Items from a data source:
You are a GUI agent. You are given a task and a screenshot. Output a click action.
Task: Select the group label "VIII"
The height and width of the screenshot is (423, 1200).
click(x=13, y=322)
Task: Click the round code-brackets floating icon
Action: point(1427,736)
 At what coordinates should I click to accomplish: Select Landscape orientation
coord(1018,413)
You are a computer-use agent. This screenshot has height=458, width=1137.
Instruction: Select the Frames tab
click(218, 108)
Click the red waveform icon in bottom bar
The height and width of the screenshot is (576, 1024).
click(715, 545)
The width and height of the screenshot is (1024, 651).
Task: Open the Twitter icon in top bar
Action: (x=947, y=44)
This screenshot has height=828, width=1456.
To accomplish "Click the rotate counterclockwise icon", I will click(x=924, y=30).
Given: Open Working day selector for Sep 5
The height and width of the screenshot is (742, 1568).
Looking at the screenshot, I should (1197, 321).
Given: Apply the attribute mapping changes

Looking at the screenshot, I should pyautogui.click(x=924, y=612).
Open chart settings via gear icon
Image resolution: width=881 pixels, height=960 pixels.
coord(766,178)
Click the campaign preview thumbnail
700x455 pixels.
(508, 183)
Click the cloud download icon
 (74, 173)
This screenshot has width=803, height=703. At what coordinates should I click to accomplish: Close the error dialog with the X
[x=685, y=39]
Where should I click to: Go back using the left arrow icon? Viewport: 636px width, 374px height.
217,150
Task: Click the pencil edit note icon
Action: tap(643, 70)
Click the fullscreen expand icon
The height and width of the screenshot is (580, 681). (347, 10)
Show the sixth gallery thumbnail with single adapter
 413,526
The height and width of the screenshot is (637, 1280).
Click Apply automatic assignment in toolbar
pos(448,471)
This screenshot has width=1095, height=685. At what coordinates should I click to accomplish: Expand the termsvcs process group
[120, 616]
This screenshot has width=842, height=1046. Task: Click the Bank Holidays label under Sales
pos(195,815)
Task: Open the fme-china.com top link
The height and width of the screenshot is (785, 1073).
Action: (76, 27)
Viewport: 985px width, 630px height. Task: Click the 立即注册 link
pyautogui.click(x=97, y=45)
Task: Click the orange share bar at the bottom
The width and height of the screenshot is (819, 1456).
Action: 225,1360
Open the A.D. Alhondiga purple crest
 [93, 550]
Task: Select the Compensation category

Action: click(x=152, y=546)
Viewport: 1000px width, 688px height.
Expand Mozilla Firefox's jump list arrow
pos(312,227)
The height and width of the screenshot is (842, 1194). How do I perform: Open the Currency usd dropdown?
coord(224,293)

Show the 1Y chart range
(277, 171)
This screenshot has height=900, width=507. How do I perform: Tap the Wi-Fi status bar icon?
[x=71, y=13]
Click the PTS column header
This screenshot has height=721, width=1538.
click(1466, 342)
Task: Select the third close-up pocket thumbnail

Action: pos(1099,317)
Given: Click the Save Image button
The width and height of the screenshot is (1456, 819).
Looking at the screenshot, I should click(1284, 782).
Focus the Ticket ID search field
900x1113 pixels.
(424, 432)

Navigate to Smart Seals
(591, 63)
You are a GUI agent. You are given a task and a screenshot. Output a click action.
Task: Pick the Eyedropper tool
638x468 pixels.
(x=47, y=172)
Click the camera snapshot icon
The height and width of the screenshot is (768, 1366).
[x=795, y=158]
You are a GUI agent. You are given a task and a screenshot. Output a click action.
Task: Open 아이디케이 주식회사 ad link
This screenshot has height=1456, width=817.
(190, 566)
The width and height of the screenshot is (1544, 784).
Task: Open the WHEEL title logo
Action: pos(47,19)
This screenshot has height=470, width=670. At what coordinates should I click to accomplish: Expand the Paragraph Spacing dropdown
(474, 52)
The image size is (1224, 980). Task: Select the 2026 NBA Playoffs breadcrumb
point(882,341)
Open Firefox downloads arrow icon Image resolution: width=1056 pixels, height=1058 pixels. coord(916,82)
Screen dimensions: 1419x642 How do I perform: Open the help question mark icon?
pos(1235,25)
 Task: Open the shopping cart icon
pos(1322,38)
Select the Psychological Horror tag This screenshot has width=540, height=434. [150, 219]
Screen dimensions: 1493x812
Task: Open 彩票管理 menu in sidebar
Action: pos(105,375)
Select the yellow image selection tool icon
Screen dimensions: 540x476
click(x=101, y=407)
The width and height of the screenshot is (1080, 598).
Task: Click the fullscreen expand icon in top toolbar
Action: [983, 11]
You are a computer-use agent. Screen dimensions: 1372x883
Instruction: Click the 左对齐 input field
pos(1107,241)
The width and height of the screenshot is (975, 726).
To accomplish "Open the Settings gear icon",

Task requirements — From the records above, reproduce exactly the lines from the one with "The width and height of the screenshot is (819, 1456)." to the one with "Select the yellow image selection tool icon", both included, and no others.

Exercise output —
The width and height of the screenshot is (819, 1456).
Action: 225,1360
Open the A.D. Alhondiga purple crest
 [93, 550]
Task: Select the Compensation category

Action: click(x=152, y=546)
Viewport: 1000px width, 688px height.
Expand Mozilla Firefox's jump list arrow
pos(312,227)
The height and width of the screenshot is (842, 1194). How do I perform: Open the Currency usd dropdown?
coord(224,293)

Show the 1Y chart range
(277, 171)
This screenshot has height=900, width=507. How do I perform: Tap the Wi-Fi status bar icon?
[x=71, y=13]
Click the PTS column header
This screenshot has height=721, width=1538.
click(1466, 342)
Task: Select the third close-up pocket thumbnail

Action: pos(1099,317)
Given: Click the Save Image button
The width and height of the screenshot is (1456, 819).
Looking at the screenshot, I should click(1284, 782).
Focus the Ticket ID search field
900x1113 pixels.
(424, 432)

Navigate to Smart Seals
(591, 63)
You are a GUI agent. You are given a task and a screenshot. Output a click action.
Task: Pick the Eyedropper tool
638x468 pixels.
(x=47, y=172)
Click the camera snapshot icon
The height and width of the screenshot is (768, 1366).
[x=795, y=158]
You are a GUI agent. You are given a task and a screenshot. Output a click action.
Task: Open 아이디케이 주식회사 ad link
This screenshot has height=1456, width=817.
(190, 566)
The width and height of the screenshot is (1544, 784).
Task: Open the WHEEL title logo
Action: pos(47,19)
This screenshot has height=470, width=670. At what coordinates should I click to accomplish: Expand the Paragraph Spacing dropdown
(474, 52)
The image size is (1224, 980). Task: Select the 2026 NBA Playoffs breadcrumb
point(882,341)
Open Firefox downloads arrow icon Image resolution: width=1056 pixels, height=1058 pixels. coord(916,82)
Screen dimensions: 1419x642 How do I perform: Open the help question mark icon?
pos(1235,25)
 Task: Open the shopping cart icon
pos(1322,38)
Select the Psychological Horror tag This screenshot has width=540, height=434. [150, 219]
Screen dimensions: 1493x812
Task: Open 彩票管理 menu in sidebar
Action: pos(105,375)
Select the yellow image selection tool icon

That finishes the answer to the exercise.